**WHAT TO DO**.
Reproduce all of the lines below verbatim, leaving out the pictures.

— START OF TASK INPUTS —

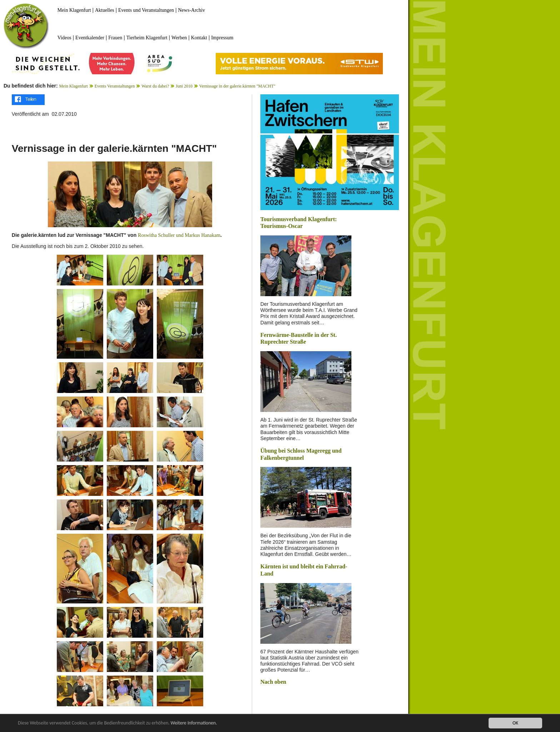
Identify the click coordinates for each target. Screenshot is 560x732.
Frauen (115, 38)
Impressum (222, 38)
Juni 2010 (184, 86)
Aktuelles (105, 10)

— END OF TASK INPUTS —

**RESULT OF THIS EXERCISE**.
Identify the click coordinates for each target. Screenshot is 560x732.
Frauen (115, 38)
Impressum (222, 38)
Juni 2010 (184, 86)
Aktuelles (105, 10)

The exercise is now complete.